Deceased Parent’s Debt vs. Surviving Children in Florida – The Basics
It is not rare to find cases in which surviving children discover their deceased parent left unpaid debts. In many cases, the owed amount is revealed while the decedent’s estate is subject to probate.
During probate, any creditors with an interest in the estate can file claims against it to collect the amount owed by the decedent. Florida law sets a statutory period during which creditors can lay their claims.
The person in charge of administering the decedent’s estate (executor) must respond or object to the claims laid by creditors.
Are Surviving Children Responsible for Deceased Parent’s Debt in Florida? – The Verdict
If a person dies with unpaid debts, the deceased’s estate is responsible for paying the owed amount. Within the period for creditors’ claims, the executor must use the deceased’s estate to fulfill pending obligations.
Florida Statutes §733.707 provides a statutory order of preference for payment of unsettled debts. In such cases, funeral expenses, federal tax debts, end-of-life medical expenses, unpaid child support, and business debts incurred after the decedent’s death have priority for settlement.
As with everything else in life, every rule has its exception. While the decedent’s estate is responsible for paying any owed amount at the time of his or her death, the surviving children may be liable in specific situations:
- If a surviving child signed a loan as a co-borrower
- If a surviving child is a joint account holder/joint credit card holder
- If a surviving child voluntarily signed an obligation to pay the parent’s debt
Please note that a joint account holder is not the same as an authorized user, which often results in confusion.
Deceased Parent’s Debt vs. Surviving Children – Taking a Closer Look
Many Florida residents have retirement accounts and long-term saving accounts, such as 401(k)s, IRAs, and other similar assets. This type of asset is complex, as the creditors’ ability to collect from them varies.
For example, if a surviving child is a designated beneficiary of a retirement plan, no creditor can file claims against it or collect an owed amount from it. As long as the deceased parent used beneficiary designations properly, the asset is out of any creditor’s reach.
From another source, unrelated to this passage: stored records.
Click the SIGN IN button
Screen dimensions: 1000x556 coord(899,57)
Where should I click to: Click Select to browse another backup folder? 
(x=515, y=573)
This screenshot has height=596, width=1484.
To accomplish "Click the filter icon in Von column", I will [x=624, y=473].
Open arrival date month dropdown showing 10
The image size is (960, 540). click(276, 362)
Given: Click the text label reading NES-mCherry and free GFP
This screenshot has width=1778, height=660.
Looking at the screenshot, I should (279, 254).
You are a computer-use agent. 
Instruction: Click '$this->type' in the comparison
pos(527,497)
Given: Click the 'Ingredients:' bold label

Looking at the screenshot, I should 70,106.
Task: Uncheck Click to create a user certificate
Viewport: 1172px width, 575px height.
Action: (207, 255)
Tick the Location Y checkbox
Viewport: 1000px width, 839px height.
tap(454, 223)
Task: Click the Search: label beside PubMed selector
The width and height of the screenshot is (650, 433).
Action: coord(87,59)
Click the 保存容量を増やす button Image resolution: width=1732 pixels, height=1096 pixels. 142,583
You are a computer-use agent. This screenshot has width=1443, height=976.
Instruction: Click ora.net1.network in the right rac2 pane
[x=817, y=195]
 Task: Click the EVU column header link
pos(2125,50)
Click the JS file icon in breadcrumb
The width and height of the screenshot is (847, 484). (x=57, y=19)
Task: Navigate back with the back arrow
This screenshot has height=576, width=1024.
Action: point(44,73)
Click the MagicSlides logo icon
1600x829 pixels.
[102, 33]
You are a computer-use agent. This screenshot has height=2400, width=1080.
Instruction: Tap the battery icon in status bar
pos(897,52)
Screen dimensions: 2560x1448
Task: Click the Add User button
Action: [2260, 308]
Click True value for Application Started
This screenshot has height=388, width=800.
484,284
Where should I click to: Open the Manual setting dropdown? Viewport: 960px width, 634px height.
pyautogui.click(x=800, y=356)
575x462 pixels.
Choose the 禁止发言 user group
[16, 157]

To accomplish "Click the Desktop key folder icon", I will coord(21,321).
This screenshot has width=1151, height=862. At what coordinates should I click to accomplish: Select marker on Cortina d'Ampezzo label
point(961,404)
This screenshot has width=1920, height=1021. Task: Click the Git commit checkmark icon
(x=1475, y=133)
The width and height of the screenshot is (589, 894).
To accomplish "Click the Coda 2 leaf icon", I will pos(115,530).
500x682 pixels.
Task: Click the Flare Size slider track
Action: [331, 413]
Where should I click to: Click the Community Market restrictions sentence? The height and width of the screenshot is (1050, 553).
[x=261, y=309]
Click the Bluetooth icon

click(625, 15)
Conversely, if the deceased named his or her estate as the beneficiary of a retirement plan, creditors may have the right to file claims against it.
Some types of debts are often canceled upon the debtor’s death, such as federal student loans or Parent Plus loans. However, if the surviving children were co-signers to the loan, lenders may try the owed amount from them or the deceased’s estate.
Mortgages in inherited family homes are often a matter of heated debate. If there is sufficient equity in the home, the surviving children can sell the property, pay the remaining amount owed on the loan, and share the remaining proceeds.
Given the particularity of each family, the best approach is to consult with an experienced attorney in Florida.